Obama Defends Misguided Spending Stimulus on One-Year Anniversary
Today on the anniversary of Porkulus, President Barack Obama and his staff are defending the massive spending stimulus and sweeping financial, health care, energy efficiency, “green job” and other interventions.
We have called instead for a major “Deregulatory Stimulus” to reject endless political stimulus and liberalize the economy.
Meanwhile, alongside trillions in spending, regulations now exceed $1.2 trillion a year and are growing at the rate of over 3,000 new rules a year.
So the interventions of dozens of Departments, agencies and commissions regulate need rollback too. Along with deregulatory stimulus, the President should review all regulations on the books, and streamline and control the $1 trillion regulatory state.
Here again are things to do, in no particular order:
– Implement a bi-partisan “Regulatory Reduction Commission.”
– Re-discover federalism, that is, circumscribe the federal regulatory role regarding health and safety matters best left to states.
– Improve the ethic of quantifying regulatory costs, and selecting the least-cost compliance method.
– Codify Clinton’s executive order on “Regulatory Planning and Review” (E.O. 12866), or better, Reagan’s E.O. 12291.
– Require OMB’s Regulatory Information Service Center to publish number of major and minor rules produced by each agency, and strengthen its oversight.
– Reinstate the Regulatory Program of the U.S. Government, which used to appear routinely as a companion document to the Budget.
– Enlarge regulatory flexibility and exemptions for small business
– Declare Federal Register notices as insufficient notice to small business
– Hold hearings to boost the scope of the Small Business Administrations’ “r3” regulatory review program.

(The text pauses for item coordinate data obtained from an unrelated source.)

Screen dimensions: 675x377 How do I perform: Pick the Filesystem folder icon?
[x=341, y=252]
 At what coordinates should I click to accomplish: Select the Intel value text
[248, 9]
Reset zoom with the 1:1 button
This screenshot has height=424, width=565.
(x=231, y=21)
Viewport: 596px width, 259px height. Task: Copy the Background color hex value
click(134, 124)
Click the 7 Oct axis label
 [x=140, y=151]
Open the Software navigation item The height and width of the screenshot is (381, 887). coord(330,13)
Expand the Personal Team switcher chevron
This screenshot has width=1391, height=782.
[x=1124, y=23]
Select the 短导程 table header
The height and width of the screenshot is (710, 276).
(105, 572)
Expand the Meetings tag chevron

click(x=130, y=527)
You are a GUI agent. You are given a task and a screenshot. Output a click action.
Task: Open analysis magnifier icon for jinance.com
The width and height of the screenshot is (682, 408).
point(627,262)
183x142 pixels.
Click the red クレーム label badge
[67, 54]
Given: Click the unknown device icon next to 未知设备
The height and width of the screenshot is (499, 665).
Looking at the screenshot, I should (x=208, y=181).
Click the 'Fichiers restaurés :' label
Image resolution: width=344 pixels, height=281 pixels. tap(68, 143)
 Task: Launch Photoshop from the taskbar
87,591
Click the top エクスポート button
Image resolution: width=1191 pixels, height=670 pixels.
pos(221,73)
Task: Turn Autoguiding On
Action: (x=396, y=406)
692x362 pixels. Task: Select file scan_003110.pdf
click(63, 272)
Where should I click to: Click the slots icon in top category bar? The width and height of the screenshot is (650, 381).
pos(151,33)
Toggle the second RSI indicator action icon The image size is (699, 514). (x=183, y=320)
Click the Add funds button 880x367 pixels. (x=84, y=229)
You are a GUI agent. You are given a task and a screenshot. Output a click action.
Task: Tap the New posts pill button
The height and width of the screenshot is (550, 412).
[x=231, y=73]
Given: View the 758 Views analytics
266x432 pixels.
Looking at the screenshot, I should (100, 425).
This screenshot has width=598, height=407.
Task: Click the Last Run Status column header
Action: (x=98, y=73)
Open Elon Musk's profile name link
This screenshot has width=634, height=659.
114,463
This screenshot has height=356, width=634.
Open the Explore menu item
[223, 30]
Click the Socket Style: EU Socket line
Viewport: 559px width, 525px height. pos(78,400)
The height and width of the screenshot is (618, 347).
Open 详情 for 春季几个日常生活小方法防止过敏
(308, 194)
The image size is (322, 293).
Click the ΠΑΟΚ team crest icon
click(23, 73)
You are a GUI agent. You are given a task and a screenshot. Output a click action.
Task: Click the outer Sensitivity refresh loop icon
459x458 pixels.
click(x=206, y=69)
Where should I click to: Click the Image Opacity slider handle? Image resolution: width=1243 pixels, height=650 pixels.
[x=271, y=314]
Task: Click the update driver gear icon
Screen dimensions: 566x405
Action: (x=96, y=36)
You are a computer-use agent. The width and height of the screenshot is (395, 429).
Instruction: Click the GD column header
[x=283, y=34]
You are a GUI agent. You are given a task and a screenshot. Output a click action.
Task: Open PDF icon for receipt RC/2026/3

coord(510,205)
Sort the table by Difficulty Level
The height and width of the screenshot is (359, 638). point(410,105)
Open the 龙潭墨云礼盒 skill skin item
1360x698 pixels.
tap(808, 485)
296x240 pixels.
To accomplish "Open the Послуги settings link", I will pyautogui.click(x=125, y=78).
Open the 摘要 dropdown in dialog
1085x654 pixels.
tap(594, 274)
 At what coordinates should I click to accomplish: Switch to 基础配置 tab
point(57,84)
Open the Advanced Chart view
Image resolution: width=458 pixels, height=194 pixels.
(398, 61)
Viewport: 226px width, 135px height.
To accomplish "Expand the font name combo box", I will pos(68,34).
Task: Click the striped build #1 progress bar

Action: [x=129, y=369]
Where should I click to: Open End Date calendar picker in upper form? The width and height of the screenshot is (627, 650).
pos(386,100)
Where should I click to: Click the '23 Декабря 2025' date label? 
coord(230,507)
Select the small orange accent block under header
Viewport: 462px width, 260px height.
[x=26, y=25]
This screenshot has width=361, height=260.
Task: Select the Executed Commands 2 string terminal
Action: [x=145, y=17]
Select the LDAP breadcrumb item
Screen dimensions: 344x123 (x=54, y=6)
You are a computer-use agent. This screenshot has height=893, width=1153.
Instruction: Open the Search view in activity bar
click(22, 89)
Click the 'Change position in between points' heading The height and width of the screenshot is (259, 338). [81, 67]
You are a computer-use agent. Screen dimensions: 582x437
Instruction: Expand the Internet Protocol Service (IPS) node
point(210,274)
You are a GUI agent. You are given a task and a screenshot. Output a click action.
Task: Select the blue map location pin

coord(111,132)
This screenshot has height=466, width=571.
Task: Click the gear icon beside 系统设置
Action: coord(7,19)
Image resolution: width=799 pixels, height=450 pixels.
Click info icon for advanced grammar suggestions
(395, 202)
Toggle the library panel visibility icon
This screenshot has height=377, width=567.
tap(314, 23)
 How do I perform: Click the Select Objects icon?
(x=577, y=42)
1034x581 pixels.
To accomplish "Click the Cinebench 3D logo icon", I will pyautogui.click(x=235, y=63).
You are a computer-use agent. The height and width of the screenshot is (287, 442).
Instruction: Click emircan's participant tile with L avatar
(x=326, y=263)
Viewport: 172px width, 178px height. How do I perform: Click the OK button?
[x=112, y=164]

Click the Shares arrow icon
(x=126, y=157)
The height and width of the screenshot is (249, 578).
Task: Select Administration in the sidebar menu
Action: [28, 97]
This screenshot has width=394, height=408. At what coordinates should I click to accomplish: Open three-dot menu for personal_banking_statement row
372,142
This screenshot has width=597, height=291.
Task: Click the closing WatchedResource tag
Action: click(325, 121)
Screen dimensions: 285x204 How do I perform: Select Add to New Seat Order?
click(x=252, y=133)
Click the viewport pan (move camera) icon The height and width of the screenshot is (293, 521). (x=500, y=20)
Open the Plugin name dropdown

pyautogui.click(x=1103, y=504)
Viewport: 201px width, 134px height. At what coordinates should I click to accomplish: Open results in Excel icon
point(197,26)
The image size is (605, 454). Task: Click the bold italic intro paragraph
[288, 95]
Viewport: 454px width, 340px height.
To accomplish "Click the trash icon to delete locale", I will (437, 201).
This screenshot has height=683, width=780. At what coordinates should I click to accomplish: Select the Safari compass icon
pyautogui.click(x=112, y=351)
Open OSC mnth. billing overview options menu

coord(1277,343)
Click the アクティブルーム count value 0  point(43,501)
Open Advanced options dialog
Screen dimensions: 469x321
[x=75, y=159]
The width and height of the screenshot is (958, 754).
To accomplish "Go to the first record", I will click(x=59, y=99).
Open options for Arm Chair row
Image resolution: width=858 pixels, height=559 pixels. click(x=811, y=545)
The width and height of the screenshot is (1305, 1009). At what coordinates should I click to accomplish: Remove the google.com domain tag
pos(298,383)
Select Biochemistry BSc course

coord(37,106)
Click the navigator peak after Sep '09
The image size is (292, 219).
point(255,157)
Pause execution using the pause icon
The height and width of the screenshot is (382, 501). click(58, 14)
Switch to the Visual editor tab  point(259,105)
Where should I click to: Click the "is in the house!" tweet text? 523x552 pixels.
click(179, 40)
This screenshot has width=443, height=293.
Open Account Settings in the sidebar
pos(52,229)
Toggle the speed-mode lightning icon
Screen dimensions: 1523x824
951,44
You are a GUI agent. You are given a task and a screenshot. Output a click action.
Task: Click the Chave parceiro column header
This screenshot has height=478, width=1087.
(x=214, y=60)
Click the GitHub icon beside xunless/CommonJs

– Lower the threshold at which a point-of-order against unfunded mandates applies.
– Lower the threshold for what counts as an “economically significant” rule, and improve explicit cost analysis.
– Explore, hold hearings on, and devise a limited “regulatory budget.”
– Establish an annual Presidential address or statement on the state of regulation and its impact on productivity and GDP.
– Sunset regulations after fixed period unless explicit reauthorization is made. (It’s been said that regulations should expire like a carton of milk).
– Implement a supermajority requirement for extraordinarily costly mandates.
– Challenge and reject delegation of legislative authority from Congress to agencies; That is, require Congressional fast-track approval before major or non-quantifiable agency-promulgated regulations take effect.